Texto proporcionado:
CABALLEROS CONTRA JINETES EN LA ALTA EDAD MEDIA. Por Víctor Manuel Galán Tendero.
En el siglo V los dominios romanos fueron atacados por consumados jinetes como los hunos, que hicieron de la rapidez de sus maniobras una de sus armas más mortales. En los siguientes quinientos años otros conquistadores, como los ávaros y los magiares, honrarían la manera de combatir de los caballeros de Asia en Europa, la de los partos capaces de disparar sus arcos desde sus monturas para aniquilar a sus agotados perseguidores.
Antes que los conquistadores mongoles o tártaros volvieran a desafiar amenazadoramente Europa en el siglo XIII, los europeos de Occidente y Oriente desarrollaron sus unidades de caballería, pero con unas características muy distintas en líneas generales a la de los jinetes asiáticos de las estepas.
La caballería pesada, la de los catafractos, de los persas sasánidas y de los romanos de la Antigüedad Tardía sirvió de modelo y referencia, especialmente con la difusión por el Oeste europeo de los estribos y de la silla de montar.
En el siglo X los bizantinos habían superado muchos retos militares y dispusieron de poderosas unidades de caballeros armados pesadamente. Tanto sus jinetes como sus monturas se protegieron con fuertes armaduras. El caballero protegió su torso con una armadura de escamas, su cara con una cota de mallas, sus piernas y antebrazos con piezas de metal o de cuero endurecido y su cabeza con un casco. Su caballo se cubrió con otra armadura de escamas, protegiendo su testuz con otra pieza defensiva. Su pequeño escudo circular se concibió para cargar con la lanza en ristre. Los sabios estrategas bizantinos, conocedores de su lentitud, la emplearon en determinadas circunstancias tácticas, como las de quebrantar una sólida formación enemiga.
Los francos, maestros en el manejo de su característica hacha (la francisca), también terminaron gestando cuerpos de caballería pesada. Ya los visigodos habían dispuesto entre los siglos VI y VII de caballeros pesadamente provistos de cascos y armaduras de escamas. En la batalla de Poitiers (732) los francos, como si fueran un muro según los cronistas, no se enfrentaron a un ejército de caballería musulmán según se había concebido en un principio, pero tampoco dispusieron de fuerzas montadas como las de décadas posteriores, al parecer de ciertos autores. Lo cierto es que bajo Carlomagno la caballería pesada ya se encontraba perfectamente conformada entre ellos.

Líneas proporcionadas:
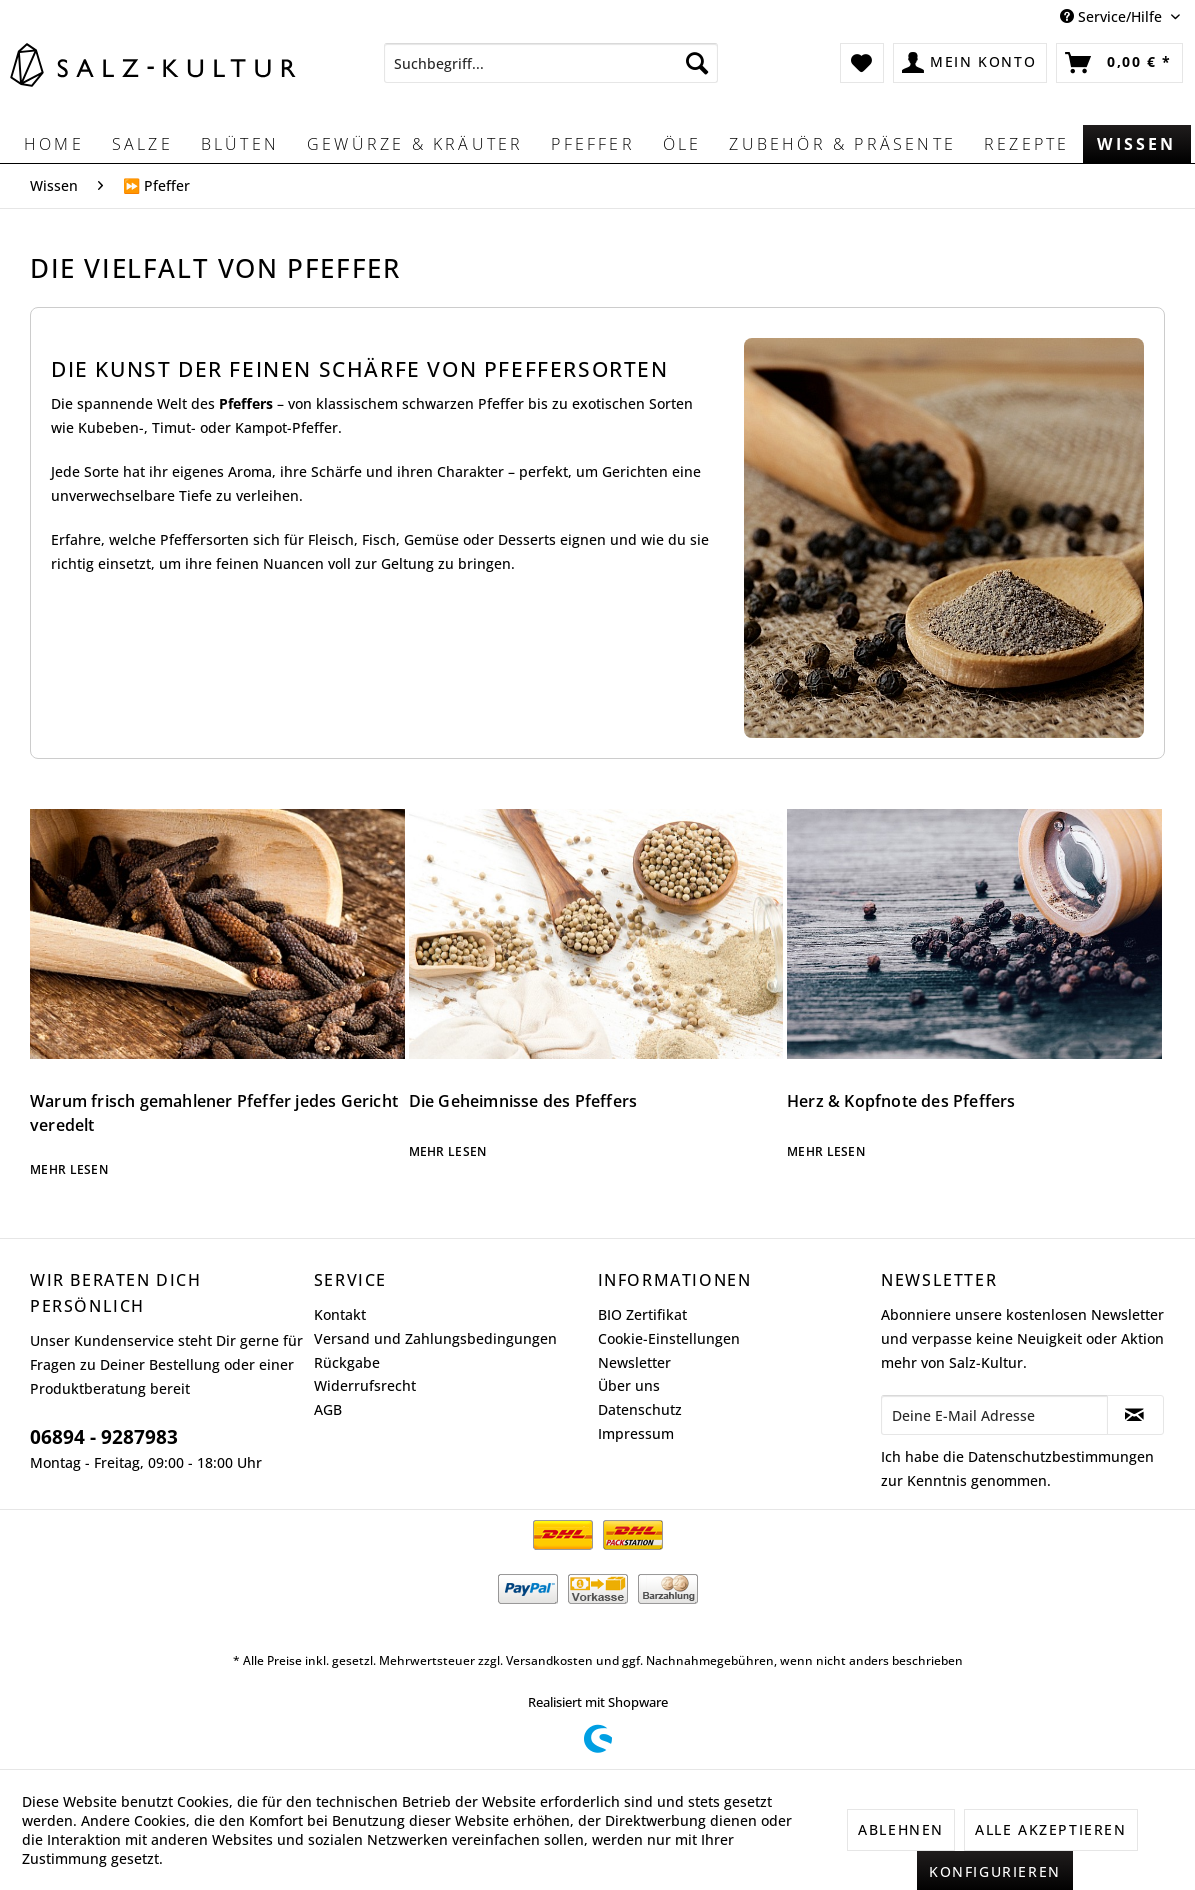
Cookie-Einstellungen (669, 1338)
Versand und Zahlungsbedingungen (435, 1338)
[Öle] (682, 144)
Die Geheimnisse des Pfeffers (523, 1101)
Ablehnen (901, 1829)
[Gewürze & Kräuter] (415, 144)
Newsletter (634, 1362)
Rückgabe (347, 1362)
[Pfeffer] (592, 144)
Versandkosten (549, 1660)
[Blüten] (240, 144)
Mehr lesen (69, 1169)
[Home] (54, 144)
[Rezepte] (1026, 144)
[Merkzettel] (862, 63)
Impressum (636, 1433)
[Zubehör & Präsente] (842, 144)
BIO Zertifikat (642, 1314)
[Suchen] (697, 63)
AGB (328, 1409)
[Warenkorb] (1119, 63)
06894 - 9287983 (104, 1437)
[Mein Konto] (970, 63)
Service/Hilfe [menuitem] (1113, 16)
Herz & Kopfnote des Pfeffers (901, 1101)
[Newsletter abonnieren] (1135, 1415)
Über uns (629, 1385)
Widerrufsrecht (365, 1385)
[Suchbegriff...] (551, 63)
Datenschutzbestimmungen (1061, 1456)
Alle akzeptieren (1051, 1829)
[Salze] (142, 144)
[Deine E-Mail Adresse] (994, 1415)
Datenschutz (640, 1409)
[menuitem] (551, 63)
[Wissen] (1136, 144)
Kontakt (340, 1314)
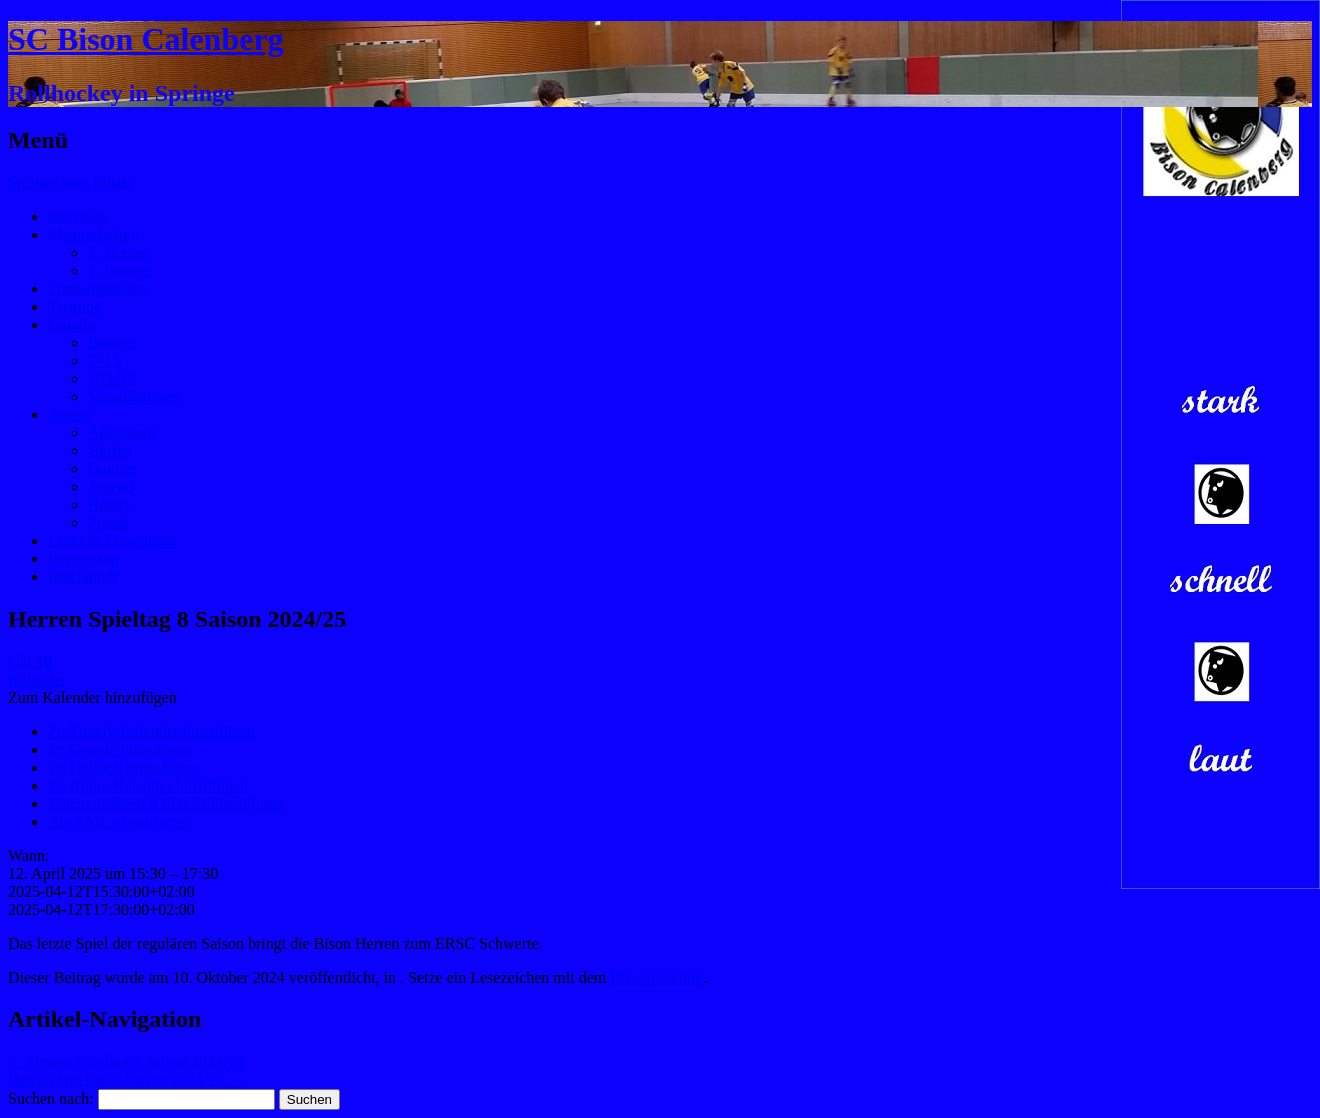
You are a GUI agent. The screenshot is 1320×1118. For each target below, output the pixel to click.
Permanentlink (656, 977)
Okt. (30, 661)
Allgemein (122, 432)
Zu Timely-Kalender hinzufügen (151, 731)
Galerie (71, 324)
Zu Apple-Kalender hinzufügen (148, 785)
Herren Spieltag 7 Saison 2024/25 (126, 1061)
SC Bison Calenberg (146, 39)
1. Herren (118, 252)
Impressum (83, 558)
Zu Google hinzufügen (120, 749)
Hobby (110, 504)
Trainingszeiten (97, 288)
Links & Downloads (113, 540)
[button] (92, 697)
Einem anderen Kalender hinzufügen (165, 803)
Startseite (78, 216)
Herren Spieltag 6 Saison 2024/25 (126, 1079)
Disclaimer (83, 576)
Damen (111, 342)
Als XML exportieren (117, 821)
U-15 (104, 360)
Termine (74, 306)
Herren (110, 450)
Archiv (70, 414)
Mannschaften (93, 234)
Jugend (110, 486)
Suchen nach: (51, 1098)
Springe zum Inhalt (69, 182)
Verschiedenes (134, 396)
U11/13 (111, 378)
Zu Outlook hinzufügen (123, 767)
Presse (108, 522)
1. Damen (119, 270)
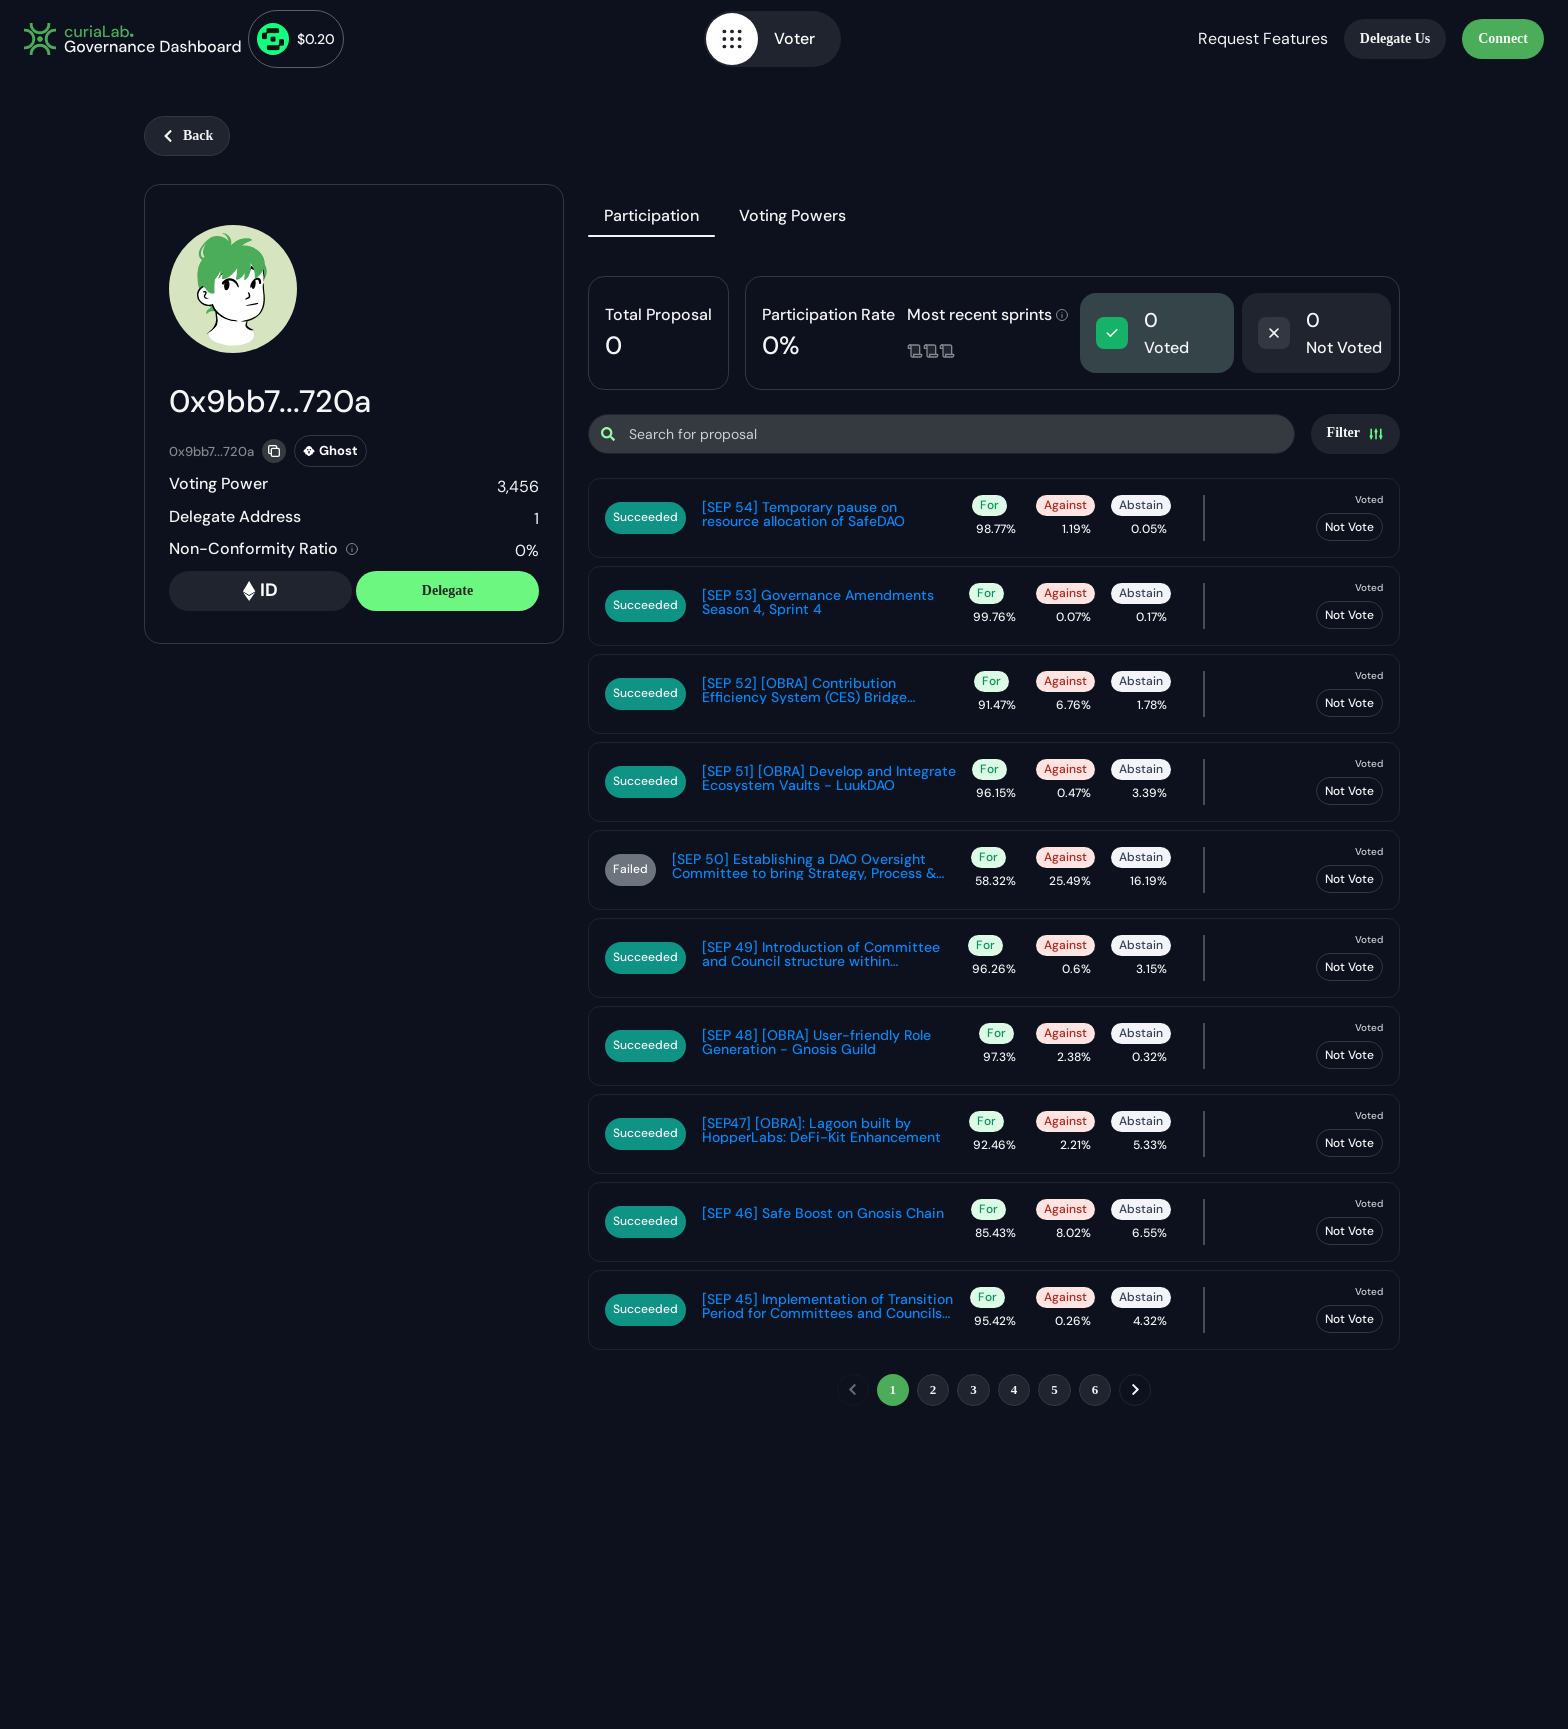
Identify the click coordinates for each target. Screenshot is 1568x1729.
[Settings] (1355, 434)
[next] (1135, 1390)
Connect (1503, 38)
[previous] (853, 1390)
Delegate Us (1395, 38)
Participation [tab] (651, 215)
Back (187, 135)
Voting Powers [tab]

Tarea a realizar: En el texto sobre la caballería en la Alta Edad Media, ¿con qué se protegía la cara el caballero bizantino del siglo X?

Respuesta a continuación: Con una cota de mallas.